Derrota – O grande derrotado neste processo é o presidente da Câmara de Vereadores, Erico Velten. Depois de utilizar a força do cargo para protelar a votação da matéria, semana passada, ele tentou outra jogada. Foi até a Secretaria de Viação e Serviços Urbanos, contou e fotografou todos os carros e máquinas parados à espera de manutenção e de venda como sucata. São mais de 50 itens. Com isso, Velten pretendia mostrar que o problema do governo não é falta de equipamentos, mas a incapacidade de gestão.

Culatra – O tiro, porém, acabou saindo pela culatra. Primeiro, porque o grande número de equipamentos a consertar reforça a necessidade de renovação da frota. Segundo porque, em 2014, quando Velten tinha cargo de assessor na Prefeitura, durante o governo Azeredo, já havia 37 unidades paradas pelos mesmos motivos. É cinismo cobrar dos outros aquilo que alguém não fez quando esteve no poder.

Rapidinhas
* Quando vão a bailes e festas, os políticos deveriam evitar o excesso de álcool e outras substâncias. E, mais ainda, “mexer” com alguma mulher – ainda mais se forem casados. Nesses tempos tecnológicos, sempre tem alguém filmando, disposto a colocar as imagens no Whats App.

* Ex-presidente da ACI e da Unimed Vale do Caí, o médico Valdir Kleber colocou seu nome à disposição do MDB para concorrer a deputado estadual. O partido deve se pronunciar em breve.
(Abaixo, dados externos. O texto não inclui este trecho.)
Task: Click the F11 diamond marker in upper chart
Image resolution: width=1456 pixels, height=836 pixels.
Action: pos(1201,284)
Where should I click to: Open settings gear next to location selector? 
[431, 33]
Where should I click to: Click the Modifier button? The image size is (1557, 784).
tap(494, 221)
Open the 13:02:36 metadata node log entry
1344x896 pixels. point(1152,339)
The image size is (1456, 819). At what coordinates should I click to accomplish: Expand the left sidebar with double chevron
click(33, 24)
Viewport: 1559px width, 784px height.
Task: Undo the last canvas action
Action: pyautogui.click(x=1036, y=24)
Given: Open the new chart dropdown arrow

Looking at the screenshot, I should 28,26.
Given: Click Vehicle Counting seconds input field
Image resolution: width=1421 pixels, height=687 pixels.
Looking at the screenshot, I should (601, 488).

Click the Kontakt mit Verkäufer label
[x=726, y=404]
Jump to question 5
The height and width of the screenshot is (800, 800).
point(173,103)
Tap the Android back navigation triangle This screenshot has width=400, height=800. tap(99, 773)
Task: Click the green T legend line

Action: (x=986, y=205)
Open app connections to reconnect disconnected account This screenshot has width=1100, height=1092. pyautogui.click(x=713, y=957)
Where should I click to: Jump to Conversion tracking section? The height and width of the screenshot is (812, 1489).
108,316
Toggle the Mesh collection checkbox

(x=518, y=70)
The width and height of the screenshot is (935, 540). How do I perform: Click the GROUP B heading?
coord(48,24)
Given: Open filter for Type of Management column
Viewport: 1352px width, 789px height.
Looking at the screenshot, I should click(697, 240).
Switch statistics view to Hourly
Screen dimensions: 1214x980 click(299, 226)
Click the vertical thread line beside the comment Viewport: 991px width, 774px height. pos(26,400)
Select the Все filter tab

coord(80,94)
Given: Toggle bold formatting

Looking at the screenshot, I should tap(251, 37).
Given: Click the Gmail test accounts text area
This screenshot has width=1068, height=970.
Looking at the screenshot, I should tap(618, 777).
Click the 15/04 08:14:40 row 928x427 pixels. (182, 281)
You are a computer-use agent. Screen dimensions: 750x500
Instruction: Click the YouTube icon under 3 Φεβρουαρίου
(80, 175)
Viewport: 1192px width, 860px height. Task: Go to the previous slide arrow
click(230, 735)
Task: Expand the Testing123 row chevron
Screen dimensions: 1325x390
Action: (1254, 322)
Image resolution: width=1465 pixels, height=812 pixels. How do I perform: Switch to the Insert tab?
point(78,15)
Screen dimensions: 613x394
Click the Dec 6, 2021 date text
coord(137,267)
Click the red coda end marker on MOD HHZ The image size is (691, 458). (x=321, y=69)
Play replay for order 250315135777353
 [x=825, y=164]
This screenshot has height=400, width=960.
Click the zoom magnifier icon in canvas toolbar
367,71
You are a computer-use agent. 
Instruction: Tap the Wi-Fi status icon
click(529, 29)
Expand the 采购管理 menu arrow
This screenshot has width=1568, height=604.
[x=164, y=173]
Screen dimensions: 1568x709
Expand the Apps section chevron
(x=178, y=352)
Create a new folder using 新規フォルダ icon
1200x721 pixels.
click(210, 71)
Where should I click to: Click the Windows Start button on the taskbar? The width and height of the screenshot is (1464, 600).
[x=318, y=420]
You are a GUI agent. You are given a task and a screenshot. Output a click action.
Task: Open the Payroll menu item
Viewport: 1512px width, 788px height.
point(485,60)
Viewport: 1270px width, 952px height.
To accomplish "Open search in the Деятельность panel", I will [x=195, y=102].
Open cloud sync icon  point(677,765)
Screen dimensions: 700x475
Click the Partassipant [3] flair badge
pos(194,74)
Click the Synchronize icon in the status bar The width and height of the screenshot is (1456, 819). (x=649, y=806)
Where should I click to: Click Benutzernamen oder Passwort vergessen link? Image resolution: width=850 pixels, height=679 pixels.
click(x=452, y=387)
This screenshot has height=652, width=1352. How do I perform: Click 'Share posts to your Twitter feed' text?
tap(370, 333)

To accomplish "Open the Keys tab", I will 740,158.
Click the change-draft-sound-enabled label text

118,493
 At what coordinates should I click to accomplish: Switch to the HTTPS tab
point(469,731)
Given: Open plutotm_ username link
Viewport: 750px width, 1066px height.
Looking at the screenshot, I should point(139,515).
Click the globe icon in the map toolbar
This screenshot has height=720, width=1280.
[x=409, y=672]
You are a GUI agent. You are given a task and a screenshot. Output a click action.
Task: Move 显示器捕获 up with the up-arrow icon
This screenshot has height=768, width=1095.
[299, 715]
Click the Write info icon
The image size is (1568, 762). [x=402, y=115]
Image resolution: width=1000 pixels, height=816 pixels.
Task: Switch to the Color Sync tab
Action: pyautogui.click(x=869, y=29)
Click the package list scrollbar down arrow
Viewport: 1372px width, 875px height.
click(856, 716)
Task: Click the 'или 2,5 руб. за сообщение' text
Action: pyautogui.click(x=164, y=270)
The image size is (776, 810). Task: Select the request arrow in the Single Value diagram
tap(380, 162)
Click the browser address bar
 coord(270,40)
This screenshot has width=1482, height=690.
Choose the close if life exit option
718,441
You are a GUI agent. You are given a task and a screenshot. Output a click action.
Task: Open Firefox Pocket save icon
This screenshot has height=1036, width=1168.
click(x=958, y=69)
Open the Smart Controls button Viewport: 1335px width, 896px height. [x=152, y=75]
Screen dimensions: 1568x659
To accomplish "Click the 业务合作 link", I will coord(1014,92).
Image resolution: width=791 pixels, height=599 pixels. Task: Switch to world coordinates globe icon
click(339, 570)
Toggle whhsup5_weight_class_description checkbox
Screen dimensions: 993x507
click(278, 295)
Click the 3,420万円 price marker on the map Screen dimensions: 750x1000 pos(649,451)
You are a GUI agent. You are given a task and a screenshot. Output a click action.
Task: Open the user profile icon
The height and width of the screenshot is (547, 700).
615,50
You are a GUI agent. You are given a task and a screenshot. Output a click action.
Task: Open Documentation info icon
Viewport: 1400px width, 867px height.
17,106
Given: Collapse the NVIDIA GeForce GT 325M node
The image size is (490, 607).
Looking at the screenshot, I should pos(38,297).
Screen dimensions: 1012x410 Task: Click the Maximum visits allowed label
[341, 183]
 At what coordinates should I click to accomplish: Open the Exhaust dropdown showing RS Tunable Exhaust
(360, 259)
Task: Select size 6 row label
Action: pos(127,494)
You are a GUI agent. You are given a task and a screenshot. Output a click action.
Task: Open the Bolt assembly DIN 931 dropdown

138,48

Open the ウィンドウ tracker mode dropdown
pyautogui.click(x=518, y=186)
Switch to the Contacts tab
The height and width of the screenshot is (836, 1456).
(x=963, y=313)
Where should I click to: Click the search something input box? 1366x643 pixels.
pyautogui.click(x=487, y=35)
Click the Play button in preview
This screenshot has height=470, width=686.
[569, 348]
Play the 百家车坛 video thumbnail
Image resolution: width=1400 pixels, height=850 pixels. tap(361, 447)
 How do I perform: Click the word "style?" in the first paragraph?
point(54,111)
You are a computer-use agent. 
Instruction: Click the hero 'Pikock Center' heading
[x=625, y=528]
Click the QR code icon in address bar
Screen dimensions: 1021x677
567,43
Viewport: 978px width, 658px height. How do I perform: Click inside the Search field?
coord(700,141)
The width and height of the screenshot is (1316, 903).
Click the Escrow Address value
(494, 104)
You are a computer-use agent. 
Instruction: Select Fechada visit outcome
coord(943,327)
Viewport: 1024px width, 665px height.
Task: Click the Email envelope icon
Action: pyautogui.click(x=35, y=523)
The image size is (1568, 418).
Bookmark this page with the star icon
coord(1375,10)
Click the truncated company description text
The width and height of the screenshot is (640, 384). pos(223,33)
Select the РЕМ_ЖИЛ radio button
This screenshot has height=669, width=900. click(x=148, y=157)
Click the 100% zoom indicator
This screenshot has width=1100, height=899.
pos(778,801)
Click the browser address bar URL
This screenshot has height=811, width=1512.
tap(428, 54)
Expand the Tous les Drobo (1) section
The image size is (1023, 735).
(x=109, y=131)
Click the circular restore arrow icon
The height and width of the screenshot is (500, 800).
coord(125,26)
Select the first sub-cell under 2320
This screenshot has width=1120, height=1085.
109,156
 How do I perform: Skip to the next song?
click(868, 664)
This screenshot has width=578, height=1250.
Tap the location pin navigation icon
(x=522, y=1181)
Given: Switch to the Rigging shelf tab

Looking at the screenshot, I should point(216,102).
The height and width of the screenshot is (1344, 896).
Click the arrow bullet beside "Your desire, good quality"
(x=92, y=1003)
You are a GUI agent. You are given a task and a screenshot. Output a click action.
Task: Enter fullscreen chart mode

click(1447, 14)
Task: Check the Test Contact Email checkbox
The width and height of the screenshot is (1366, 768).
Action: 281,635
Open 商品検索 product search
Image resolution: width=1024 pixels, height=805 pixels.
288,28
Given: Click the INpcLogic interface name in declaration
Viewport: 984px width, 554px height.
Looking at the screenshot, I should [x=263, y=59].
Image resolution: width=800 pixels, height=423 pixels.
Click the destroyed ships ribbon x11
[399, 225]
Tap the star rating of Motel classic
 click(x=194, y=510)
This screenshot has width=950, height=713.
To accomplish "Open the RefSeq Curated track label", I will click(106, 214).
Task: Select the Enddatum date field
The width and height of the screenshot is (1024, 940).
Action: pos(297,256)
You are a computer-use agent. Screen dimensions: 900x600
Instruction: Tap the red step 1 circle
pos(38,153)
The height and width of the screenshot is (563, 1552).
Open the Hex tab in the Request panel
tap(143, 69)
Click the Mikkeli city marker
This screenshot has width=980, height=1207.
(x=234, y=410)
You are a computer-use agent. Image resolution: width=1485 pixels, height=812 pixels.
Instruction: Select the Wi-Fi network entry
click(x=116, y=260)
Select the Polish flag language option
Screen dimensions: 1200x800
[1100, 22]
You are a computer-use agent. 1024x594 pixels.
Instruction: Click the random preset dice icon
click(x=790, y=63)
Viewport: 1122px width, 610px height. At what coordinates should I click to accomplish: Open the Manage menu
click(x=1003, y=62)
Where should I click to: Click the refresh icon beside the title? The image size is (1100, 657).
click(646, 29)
* E por falar em pré-candidatos à Assembleia Legislativa, Adairto da Rosa, o Chacall, registrou em cartório uma proposta que, se for eleito, acredita que ajudará a resolver os problemas do Estado.

* Vereadora Rose Almeida (PSB) sugere que a mesa da Câmara promova uma espécie de cursinho sobre licitações para ajudar os colegas a entender a tramitação desses processos, tanto no Executivo quanto no Legislativo. Tem muita gente falando sem ideia de como funcionam.

* À noite, quando a maioria descansa, vereador Valdeci Alves de Castro (PSB) percorre as estradas do interior e marca, com fitas coloridas, os postes onde a iluminação pública não funciona. A prática facilita e agiliza o processo de troca das lâmpadas pelas equipes da Prefeitura Municipal.

* O chefe de gabinete do prefeito, Edar Borges Machado, tem acompanhado com frequência as sessões da Câmara. Olhos e ouvidos de Kadu Müller, é ele que vai definir o tipo de retribuição que cada legislador terá do governo municipal.